Opinion
November 29, 1920.
LIFE INSURANCE: Misrepresentation: Statutes: Cancer: Issue. The Statute of Missouri (Sec. 6937, R.S. 1909) provides that no misrepresentation made in obtaining a life insurance policy shall be deemed material, unless the matter misrepresented shall have actually contributed to the death; and that whether it did or not shall be a question for the jury. It was held that where the insured died of cancer of the womb, misrepresentations as to all other ailments could not be considered, and the sole issue would be, was the insured afflicted with cancer of the womb at the time she made the representation in her application and not whether she afterwards was so afflicted.
AFFIRMED.
E.G. Simrall and Claude Hardwicke for respondents.
F.W. Bull, A.S. Lytton, A. Stanford, Lyon and Martin E. Lawson for appellant.
This action is based on a policy of life insurance whereby plaintiff's mother was insured for their benefit in the sum of two thousand dollars. The mother died and defendant refusing payment, this suit followed.
The application for this insurance was made the 19th of January, 1918, and an examination of the insured was made by the defendant's physician the 17th of February following.
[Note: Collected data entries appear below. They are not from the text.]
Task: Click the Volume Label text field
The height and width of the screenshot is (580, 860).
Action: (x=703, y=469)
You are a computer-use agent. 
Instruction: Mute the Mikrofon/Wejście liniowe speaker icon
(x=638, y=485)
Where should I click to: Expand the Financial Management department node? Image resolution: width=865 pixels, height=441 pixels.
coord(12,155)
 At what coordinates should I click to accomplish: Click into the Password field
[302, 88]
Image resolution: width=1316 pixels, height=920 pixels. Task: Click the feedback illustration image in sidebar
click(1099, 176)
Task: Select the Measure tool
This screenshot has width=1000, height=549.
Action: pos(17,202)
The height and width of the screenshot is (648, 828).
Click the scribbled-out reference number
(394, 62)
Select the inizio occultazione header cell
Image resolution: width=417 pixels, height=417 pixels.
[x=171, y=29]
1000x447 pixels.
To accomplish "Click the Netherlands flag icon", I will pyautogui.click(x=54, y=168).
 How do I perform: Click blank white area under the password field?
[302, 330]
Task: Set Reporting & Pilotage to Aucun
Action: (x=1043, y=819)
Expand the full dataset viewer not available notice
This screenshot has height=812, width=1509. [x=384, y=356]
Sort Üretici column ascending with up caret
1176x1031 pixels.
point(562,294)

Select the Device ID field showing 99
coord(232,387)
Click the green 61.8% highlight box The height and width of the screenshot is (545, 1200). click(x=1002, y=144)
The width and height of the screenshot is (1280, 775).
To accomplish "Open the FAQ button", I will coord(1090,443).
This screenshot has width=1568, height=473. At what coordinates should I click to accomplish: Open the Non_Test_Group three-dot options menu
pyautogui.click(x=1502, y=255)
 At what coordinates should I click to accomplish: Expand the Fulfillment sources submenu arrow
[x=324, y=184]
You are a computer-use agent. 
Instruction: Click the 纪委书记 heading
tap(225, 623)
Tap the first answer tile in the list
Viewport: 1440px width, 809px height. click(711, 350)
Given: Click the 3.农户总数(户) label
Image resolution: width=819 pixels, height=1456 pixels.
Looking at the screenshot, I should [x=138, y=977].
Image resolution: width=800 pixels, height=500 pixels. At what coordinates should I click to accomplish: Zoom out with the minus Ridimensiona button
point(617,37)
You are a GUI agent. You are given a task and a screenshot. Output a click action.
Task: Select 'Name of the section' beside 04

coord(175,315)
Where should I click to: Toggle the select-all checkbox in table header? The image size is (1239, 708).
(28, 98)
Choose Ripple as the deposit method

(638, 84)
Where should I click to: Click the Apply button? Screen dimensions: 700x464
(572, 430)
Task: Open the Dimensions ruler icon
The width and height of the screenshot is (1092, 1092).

The proofs of loss were admitted to have been made and the defense is based on fraudulent representations in the application for the policy. This defense must be governed by sec. 6937, Revised Statutes 1909, reading as follows; "No misrepresentation made in obtaining or securing a policy of insurance on the life or lives of any person or persons, citizens of this State, shall be deemed material, or render the policy void, unless the matter misrepresented shall have actually contributed to the contingency or event on which the policy is to become due and payable, and whether it so contributed in any case shall be a question for the jury."
The evidence for defendant without contradiction shows that the death resulted from cancer of the uterus and the question arising under this statement, is; did deceased make a misrepresentation as to being afflicted with such cancer when she applied for the insurance? And that question by explicit direction of the statute must be determined by the jury under the guidance of the rules of law applicable to jury trials; that is to say, the verdict of a jury would not be permitted to stand if it had no evidence upon which to rest. As applied to this case we must allow the verdict in favor of plaintiffs to stand unless we can declare, on the evidence, as a matter of law, that the deceased was guilty of misrepresentations in relation to being afflicted with cancer of the uterus when she made her application, including as a part thereof her statement to defendant's examining physician. She stated to such physician in writing on February 17, 1918, that she had not had a cancer or disease of the womb. Since deceased died of cancer of the womb, we are only interested in that disease, for the statute is plain that any misrepresentation as to any other affliction cannot be considered.
It is, of course, apparent that this statement did not relate to a cancer which may have come into existence after the statement was made, for she made no misrepresentation as to the future. So then we must inquire if the evidence shows, as a matter of law, that she was so afflicted at that time. Or, stated differently, is there any substantial evidence tending to show that deceased was not afflicted with cancer of the uterus at the date of her application. We find there is abundant evidence to that effect upon which the verdict may rest, and this, of course, will prevent us from declaring, as a matter of law, that she was so afflicted. We think, indeed, that the evidence against there being a cancer at that time preponderates over any evidence tending to show that a cancer did exist.
In the first place defendant's examining physician who had prescribed for deceased prior to this and therefore had at least observed her, testified that at the date of the application she "seemed to be a strong, well woman." There was evidence tending to show that if she had had cancer at that time some evidence of it would have been exhibited in her appearance. Again a doctor, called as a witness by defendant, testified that something more than a month after her application he examined her and found she had "a bad flow," but he could not say what caused it. Another doctor called by defendant treated deceased at her death and stated he could not tell how long she had been afflicted, and that her trouble might have been syphilis.
There was other evidence of like character and yet we are asked to say as a matter of law, that deceased had cancer of the womb when she made her application. We have no doubt that we should not do so.
What we have written practically covers objections made to the instructions given for plaintiffs. There was no reversible error in them. The only criticism that can be made is that they put more burden on plaintiffs than was required by the law.
Repeating what we have already said; deceased died of cancer of the womb. That was established by defendant's evidence. Misrepresentation as to any other ailments are of no consequence. The only issue following that conceded fact is, was she so afflicted at the time she made her application for the policy? That issue was submitted to the jury in plaintiff's instruction No. 2, and defendant's No. 4.
Objections to the refusal of instruction "B" for defendant are covered by the foregoing.
We have examined authorities cited by defendant including Lewis v. Ins. Co., 209 S.W. 625, arising on a Colorado policy, and find they are not applicable.
The judgment should be affirmed. All concur.